___ Excerpted records ___
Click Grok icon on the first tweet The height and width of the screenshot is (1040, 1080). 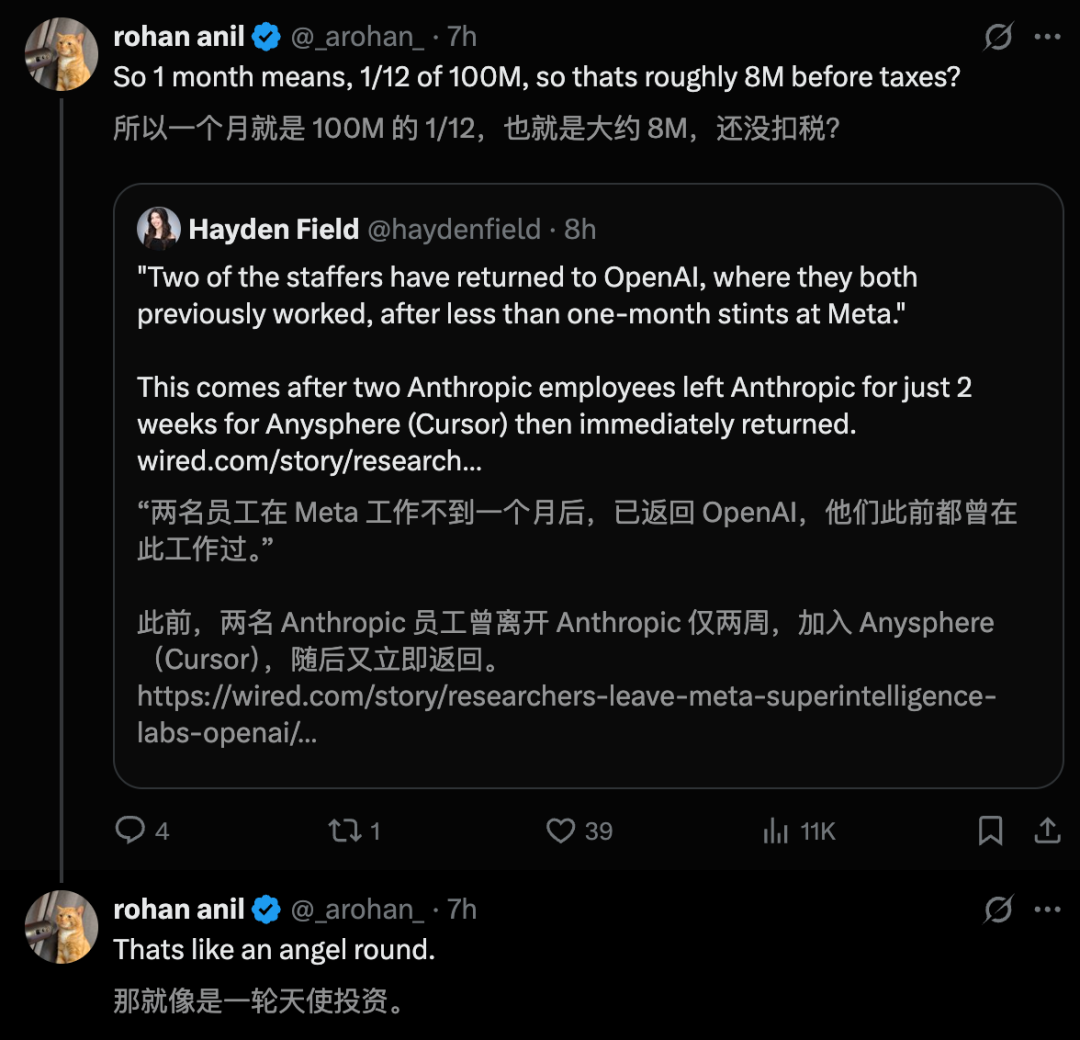[x=997, y=37]

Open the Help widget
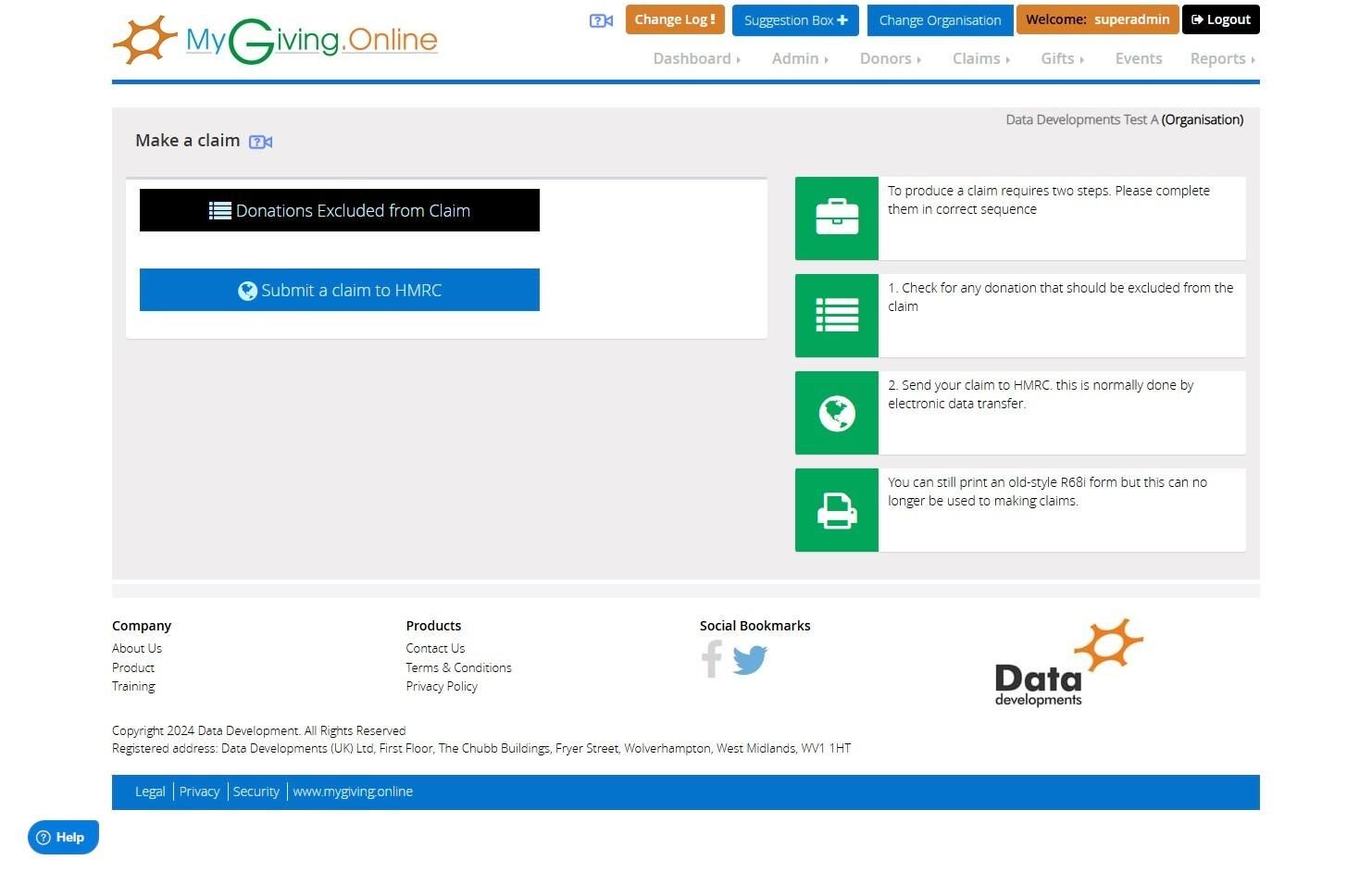(x=63, y=837)
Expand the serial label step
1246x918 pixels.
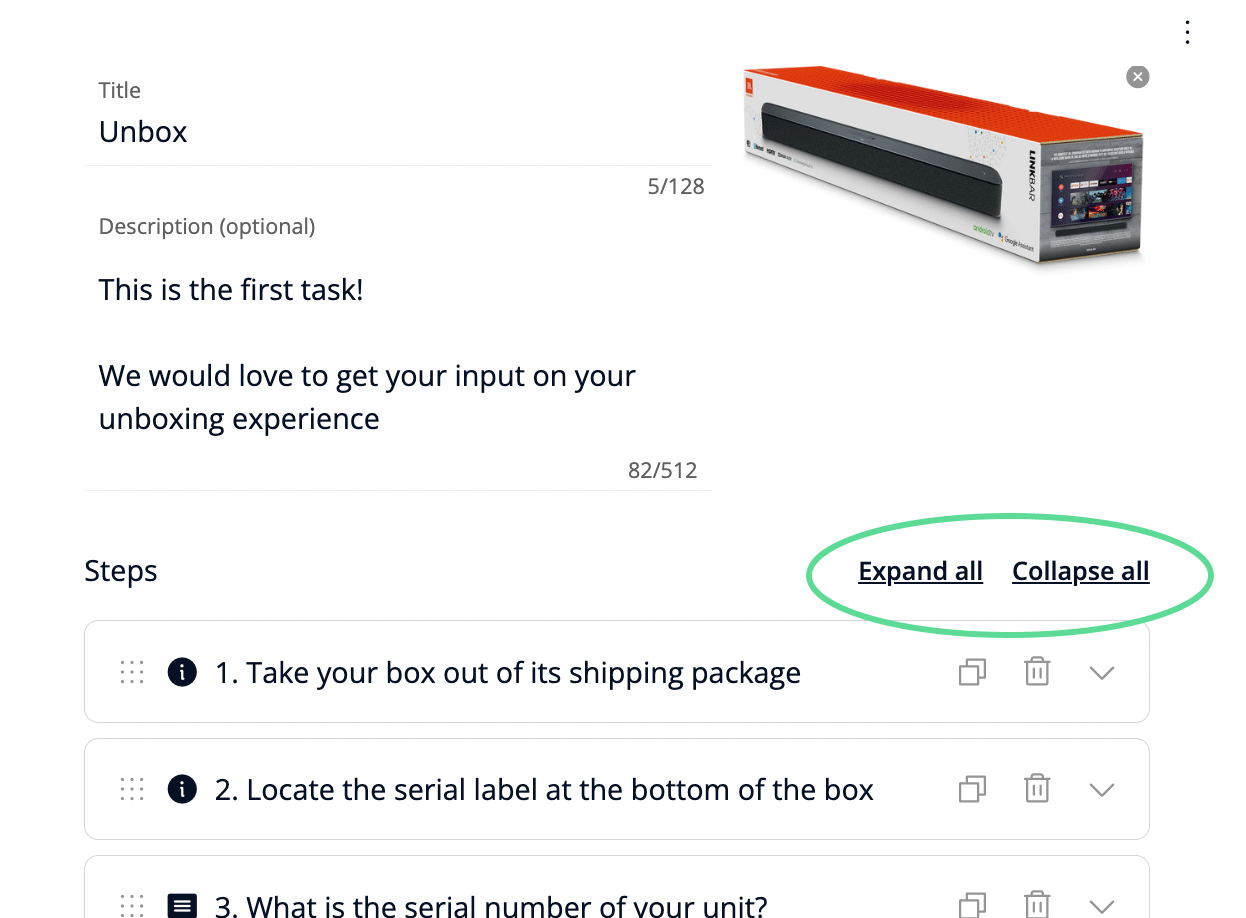1102,788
___
• _What to do_:
Retype the lines starting with the one that holds "Open the Help widget" and ending with the last line of the data above, both included; skip the pictures.

• _Answer to the problem_:
Open the Help widget
(x=63, y=837)
Expand the serial label step
1246x918 pixels.
1102,788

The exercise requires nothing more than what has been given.